DO THIS – Reproduce word for word everything in the records below, from the line containing "Task: Open Zerobounce" down to the line containing "coord(338,257)", with both of those lines included.

ENTRIES SHOWN –
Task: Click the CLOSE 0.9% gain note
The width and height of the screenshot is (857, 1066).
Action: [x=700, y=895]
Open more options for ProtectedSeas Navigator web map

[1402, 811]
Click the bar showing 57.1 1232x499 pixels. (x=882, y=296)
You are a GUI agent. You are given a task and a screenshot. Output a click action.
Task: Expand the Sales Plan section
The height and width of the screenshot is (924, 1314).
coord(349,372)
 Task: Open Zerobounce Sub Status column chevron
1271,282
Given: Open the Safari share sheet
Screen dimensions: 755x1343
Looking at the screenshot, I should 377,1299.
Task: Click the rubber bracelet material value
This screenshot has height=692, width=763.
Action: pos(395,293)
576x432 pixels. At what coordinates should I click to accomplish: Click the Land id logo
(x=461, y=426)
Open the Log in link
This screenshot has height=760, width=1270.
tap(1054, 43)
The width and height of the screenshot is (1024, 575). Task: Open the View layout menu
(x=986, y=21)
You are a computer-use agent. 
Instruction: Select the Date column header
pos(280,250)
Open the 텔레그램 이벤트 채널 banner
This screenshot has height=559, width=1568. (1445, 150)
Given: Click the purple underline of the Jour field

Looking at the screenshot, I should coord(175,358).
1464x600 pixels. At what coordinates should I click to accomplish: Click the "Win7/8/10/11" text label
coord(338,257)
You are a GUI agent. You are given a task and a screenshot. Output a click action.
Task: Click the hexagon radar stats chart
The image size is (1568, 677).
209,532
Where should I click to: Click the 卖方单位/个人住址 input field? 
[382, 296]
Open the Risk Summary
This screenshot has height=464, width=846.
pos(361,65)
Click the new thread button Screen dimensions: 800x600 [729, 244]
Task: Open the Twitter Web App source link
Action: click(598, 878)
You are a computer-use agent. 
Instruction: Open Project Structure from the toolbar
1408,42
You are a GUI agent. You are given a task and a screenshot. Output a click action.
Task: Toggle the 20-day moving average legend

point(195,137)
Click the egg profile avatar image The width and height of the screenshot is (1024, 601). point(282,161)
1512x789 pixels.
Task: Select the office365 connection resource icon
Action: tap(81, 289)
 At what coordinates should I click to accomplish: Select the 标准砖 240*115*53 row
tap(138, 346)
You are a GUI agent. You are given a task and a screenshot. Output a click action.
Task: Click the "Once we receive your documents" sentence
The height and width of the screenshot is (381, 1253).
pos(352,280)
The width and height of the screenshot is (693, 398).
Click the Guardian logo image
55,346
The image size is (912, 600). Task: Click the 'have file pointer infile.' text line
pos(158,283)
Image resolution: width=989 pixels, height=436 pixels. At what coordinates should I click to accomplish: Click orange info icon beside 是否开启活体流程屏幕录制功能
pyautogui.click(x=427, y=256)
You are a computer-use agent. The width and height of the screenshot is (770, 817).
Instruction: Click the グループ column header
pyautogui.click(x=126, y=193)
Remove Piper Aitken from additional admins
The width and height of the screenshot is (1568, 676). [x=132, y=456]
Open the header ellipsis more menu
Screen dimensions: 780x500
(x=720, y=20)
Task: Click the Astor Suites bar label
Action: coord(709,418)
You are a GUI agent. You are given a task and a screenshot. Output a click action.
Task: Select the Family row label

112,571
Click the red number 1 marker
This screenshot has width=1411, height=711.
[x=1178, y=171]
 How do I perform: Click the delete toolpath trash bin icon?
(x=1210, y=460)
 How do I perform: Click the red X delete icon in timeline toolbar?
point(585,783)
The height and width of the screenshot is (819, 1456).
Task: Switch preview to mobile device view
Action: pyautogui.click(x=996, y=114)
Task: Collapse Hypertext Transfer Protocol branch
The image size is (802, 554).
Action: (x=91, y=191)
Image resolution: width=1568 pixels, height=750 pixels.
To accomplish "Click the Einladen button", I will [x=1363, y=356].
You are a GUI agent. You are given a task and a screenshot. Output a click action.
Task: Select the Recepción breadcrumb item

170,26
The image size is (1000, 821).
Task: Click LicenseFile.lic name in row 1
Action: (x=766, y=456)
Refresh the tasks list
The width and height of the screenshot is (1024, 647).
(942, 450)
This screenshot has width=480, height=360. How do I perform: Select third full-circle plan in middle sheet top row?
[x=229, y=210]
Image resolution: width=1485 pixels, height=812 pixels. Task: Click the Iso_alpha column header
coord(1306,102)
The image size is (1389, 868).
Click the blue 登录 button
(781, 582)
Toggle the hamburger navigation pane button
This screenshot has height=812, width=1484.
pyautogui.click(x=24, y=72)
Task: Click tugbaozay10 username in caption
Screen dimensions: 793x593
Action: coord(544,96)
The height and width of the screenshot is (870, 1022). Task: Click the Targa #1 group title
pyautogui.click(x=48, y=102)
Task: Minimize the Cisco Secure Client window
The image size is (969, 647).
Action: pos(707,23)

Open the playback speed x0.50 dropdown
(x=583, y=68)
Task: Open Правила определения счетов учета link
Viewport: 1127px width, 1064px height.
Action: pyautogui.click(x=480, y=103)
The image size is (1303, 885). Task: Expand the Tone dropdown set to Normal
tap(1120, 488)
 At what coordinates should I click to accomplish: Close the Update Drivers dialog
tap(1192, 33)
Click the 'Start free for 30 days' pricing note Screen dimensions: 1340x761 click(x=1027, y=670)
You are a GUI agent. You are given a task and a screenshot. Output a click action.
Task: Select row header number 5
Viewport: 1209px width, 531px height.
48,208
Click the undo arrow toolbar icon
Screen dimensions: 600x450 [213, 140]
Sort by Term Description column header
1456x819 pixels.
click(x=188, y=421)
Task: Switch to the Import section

RESULT –
 Task: Open Zerobounce Sub Status column chevron
1271,282
Given: Open the Safari share sheet
Screen dimensions: 755x1343
Looking at the screenshot, I should 377,1299.
Task: Click the rubber bracelet material value
This screenshot has height=692, width=763.
Action: pos(395,293)
576x432 pixels. At what coordinates should I click to accomplish: Click the Land id logo
(x=461, y=426)
Open the Log in link
This screenshot has height=760, width=1270.
tap(1054, 43)
The width and height of the screenshot is (1024, 575). Task: Open the View layout menu
(x=986, y=21)
You are a computer-use agent. 
Instruction: Select the Date column header
pos(280,250)
Open the 텔레그램 이벤트 채널 banner
This screenshot has height=559, width=1568. (1445, 150)
Given: Click the purple underline of the Jour field

Looking at the screenshot, I should coord(175,358).
1464x600 pixels. At what coordinates should I click to accomplish: Click the "Win7/8/10/11" text label
coord(338,257)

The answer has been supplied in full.